▶ PROBLEM DETAILS
Quote only the lines from the top of the listing below down to and including the line with "Subscribe (922, 1495)".

▶ RECORDED INFORMATION

______________________________

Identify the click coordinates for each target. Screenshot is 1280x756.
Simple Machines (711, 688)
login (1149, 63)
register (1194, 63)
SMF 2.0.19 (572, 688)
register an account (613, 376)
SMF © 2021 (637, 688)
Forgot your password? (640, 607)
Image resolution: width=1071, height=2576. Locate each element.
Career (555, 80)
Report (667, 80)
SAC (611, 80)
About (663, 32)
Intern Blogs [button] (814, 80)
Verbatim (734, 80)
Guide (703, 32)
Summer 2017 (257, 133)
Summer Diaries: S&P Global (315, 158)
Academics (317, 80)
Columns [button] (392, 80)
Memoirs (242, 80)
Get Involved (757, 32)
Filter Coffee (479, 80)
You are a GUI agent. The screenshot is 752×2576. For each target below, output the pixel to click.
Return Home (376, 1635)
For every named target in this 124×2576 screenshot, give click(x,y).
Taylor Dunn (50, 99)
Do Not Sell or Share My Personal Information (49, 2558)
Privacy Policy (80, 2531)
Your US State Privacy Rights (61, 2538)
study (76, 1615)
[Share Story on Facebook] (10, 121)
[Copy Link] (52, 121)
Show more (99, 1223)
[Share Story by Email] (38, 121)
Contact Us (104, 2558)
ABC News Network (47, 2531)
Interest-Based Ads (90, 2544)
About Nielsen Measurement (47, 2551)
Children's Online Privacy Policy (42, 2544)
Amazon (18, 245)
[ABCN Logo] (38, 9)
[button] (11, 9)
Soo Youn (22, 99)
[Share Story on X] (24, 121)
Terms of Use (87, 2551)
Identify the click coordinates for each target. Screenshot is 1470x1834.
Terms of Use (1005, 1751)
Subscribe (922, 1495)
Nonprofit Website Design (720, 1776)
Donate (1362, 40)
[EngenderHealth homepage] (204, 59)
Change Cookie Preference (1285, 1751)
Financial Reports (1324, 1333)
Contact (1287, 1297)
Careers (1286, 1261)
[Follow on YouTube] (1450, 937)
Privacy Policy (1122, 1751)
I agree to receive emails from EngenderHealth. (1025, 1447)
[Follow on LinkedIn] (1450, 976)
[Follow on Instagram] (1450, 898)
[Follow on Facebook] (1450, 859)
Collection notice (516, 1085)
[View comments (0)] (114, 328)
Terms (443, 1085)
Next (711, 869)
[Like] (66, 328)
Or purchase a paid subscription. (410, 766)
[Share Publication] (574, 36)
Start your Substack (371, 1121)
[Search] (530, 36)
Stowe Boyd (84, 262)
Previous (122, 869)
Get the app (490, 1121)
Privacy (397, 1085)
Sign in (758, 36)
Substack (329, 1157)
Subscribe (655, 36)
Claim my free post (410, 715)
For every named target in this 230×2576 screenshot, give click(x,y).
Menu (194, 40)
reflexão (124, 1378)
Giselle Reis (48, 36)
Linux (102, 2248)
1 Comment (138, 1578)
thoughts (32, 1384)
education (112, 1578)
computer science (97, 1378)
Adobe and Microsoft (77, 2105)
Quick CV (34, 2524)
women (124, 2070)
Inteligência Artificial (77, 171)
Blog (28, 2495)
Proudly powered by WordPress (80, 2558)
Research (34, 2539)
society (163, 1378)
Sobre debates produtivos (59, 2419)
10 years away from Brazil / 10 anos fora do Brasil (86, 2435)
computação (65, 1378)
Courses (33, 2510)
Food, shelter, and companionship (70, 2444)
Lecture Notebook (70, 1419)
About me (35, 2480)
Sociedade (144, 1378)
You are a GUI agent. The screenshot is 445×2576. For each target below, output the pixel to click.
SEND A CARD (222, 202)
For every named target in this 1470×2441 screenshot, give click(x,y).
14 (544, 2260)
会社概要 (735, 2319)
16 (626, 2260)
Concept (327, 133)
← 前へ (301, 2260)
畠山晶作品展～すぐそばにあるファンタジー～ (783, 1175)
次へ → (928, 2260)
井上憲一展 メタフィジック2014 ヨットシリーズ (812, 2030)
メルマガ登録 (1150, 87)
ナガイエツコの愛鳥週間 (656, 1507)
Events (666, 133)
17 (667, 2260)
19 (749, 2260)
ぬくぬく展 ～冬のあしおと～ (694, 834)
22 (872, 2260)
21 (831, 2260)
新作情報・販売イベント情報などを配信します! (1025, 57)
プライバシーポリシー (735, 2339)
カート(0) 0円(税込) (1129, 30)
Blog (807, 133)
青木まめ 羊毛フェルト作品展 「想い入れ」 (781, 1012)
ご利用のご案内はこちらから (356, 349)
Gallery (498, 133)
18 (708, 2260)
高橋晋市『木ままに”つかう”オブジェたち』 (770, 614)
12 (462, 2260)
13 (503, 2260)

______________________________

▶ OUTPUT BELOW
Identify the click coordinates for each target. Screenshot is 1280x756.
Simple Machines (711, 688)
login (1149, 63)
register (1194, 63)
SMF 2.0.19 (572, 688)
register an account (613, 376)
SMF © 2021 (637, 688)
Forgot your password? (640, 607)
Image resolution: width=1071, height=2576. Locate each element.
Career (555, 80)
Report (667, 80)
SAC (611, 80)
About (663, 32)
Intern Blogs [button] (814, 80)
Verbatim (734, 80)
Guide (703, 32)
Summer 2017 (257, 133)
Summer Diaries: S&P Global (315, 158)
Academics (317, 80)
Columns [button] (392, 80)
Memoirs (242, 80)
Get Involved (757, 32)
Filter Coffee (479, 80)
You are a GUI agent. The screenshot is 752×2576. For each target below, output the pixel to click.
Return Home (376, 1635)
For every named target in this 124×2576 screenshot, give click(x,y).
Taylor Dunn (50, 99)
Do Not Sell or Share My Personal Information (49, 2558)
Privacy Policy (80, 2531)
Your US State Privacy Rights (61, 2538)
study (76, 1615)
[Share Story on Facebook] (10, 121)
[Copy Link] (52, 121)
Show more (99, 1223)
[Share Story by Email] (38, 121)
Contact Us (104, 2558)
ABC News Network (47, 2531)
Interest-Based Ads (90, 2544)
About Nielsen Measurement (47, 2551)
Children's Online Privacy Policy (42, 2544)
Amazon (18, 245)
[ABCN Logo] (38, 9)
[button] (11, 9)
Soo Youn (22, 99)
[Share Story on X] (24, 121)
Terms of Use (87, 2551)
Identify the click coordinates for each target. Screenshot is 1470x1834.
Terms of Use (1005, 1751)
Subscribe (922, 1495)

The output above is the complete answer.